ASSIGNMENT — Once you reach the line containing "Instruction: Click the Collaborators" in the entries below, write out that line and each one after it down to the line containing "You are a computer-use agent. 1135x999", exactly and with nothing added.

----- EXERCISE INPUT

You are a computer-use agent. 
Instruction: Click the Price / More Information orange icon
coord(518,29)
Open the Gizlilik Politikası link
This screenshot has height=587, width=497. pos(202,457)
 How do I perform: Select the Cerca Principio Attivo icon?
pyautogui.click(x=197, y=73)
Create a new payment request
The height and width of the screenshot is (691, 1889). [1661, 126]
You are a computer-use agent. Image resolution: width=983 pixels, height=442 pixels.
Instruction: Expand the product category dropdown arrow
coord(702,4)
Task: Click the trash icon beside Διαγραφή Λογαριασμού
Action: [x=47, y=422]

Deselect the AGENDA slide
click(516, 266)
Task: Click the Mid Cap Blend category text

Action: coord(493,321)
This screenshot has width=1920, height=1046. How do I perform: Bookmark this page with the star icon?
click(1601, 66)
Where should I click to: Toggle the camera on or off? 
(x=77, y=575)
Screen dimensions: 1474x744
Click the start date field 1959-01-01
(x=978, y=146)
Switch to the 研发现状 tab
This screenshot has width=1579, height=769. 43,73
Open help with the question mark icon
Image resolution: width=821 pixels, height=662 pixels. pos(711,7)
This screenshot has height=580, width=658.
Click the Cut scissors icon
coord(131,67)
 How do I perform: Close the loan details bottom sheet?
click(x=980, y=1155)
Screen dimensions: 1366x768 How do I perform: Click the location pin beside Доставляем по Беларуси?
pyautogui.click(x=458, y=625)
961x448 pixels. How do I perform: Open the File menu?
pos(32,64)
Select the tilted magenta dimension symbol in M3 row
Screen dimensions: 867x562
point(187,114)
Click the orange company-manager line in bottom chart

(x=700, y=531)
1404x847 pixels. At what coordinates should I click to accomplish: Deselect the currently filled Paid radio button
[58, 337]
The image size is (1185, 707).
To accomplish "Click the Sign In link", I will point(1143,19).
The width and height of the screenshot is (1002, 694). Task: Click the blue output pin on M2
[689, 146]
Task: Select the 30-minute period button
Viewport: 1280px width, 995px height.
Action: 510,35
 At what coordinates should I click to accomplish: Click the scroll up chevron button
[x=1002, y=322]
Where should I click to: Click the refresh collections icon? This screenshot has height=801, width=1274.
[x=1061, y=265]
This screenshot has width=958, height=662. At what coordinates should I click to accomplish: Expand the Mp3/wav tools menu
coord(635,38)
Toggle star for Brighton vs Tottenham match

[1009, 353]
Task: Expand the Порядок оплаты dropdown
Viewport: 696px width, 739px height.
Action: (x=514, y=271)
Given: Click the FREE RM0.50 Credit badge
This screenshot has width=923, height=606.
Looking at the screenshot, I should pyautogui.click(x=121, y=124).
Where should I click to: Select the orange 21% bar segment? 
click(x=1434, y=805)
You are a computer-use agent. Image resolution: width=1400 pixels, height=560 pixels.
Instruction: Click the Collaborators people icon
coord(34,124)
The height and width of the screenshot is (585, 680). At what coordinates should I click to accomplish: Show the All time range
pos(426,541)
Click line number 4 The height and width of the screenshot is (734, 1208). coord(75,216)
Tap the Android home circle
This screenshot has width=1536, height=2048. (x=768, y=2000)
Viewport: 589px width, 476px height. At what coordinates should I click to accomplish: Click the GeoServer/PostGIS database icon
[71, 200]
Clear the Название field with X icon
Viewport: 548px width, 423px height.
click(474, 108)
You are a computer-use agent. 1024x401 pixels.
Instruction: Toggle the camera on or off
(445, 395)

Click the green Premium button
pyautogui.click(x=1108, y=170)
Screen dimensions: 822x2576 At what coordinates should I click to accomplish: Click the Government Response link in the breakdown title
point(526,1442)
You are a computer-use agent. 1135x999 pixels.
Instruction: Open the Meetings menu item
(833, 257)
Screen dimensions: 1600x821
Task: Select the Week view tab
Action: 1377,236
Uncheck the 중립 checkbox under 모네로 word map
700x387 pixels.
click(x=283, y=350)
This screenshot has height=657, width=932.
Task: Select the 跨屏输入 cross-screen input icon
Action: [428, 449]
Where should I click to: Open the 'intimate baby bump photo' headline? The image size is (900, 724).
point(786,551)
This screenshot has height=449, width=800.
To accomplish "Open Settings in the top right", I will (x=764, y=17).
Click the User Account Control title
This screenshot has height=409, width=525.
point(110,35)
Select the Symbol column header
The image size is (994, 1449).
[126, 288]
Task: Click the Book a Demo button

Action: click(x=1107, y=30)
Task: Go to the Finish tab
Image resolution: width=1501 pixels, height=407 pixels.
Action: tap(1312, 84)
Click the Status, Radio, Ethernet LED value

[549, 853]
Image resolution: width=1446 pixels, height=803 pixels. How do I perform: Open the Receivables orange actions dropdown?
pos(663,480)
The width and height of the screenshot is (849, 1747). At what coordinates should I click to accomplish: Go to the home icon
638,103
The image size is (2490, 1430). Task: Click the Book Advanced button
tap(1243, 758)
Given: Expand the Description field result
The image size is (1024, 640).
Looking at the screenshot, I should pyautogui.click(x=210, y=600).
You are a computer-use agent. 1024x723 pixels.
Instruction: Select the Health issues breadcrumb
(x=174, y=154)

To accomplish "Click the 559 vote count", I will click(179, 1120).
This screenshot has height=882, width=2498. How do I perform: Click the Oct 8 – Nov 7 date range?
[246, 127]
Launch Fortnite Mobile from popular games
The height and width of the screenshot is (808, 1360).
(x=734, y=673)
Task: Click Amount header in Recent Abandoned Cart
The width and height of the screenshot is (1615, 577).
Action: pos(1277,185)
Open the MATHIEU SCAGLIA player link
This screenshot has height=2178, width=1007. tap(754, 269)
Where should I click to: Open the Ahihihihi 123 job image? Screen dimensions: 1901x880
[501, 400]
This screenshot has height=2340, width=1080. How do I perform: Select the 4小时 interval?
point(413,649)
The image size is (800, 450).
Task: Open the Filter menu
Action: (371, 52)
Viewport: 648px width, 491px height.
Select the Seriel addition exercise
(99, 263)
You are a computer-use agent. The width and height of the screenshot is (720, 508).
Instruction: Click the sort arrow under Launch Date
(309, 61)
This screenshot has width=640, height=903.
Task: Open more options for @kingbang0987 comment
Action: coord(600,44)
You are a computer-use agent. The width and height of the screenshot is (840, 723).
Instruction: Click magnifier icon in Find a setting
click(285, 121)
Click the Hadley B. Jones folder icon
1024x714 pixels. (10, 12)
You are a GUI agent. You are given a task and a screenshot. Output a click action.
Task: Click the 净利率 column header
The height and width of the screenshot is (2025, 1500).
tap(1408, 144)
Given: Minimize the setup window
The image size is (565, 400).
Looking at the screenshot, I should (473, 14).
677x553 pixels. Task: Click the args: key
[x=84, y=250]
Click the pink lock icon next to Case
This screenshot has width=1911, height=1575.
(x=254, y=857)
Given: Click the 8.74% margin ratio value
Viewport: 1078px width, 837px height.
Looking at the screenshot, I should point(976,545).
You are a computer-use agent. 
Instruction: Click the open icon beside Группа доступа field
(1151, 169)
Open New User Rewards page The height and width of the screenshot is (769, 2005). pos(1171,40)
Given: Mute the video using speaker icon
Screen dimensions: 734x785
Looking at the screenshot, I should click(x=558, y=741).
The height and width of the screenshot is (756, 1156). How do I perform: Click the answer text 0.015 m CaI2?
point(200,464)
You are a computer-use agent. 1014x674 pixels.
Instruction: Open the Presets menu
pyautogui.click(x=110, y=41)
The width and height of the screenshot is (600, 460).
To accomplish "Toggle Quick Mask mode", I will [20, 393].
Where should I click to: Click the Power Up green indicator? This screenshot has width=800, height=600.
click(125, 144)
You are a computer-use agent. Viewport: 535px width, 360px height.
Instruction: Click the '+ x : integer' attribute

----------

EXERCISE SOLUTION —
Instruction: Click the Collaborators people icon
coord(34,124)
The height and width of the screenshot is (585, 680). At what coordinates should I click to accomplish: Show the All time range
pos(426,541)
Click line number 4 The height and width of the screenshot is (734, 1208). coord(75,216)
Tap the Android home circle
This screenshot has width=1536, height=2048. (x=768, y=2000)
Viewport: 589px width, 476px height. At what coordinates should I click to accomplish: Click the GeoServer/PostGIS database icon
[71, 200]
Clear the Название field with X icon
Viewport: 548px width, 423px height.
click(474, 108)
You are a computer-use agent. 1024x401 pixels.
Instruction: Toggle the camera on or off
(445, 395)

Click the green Premium button
pyautogui.click(x=1108, y=170)
Screen dimensions: 822x2576 At what coordinates should I click to accomplish: Click the Government Response link in the breakdown title
point(526,1442)
You are a computer-use agent. 1135x999 pixels.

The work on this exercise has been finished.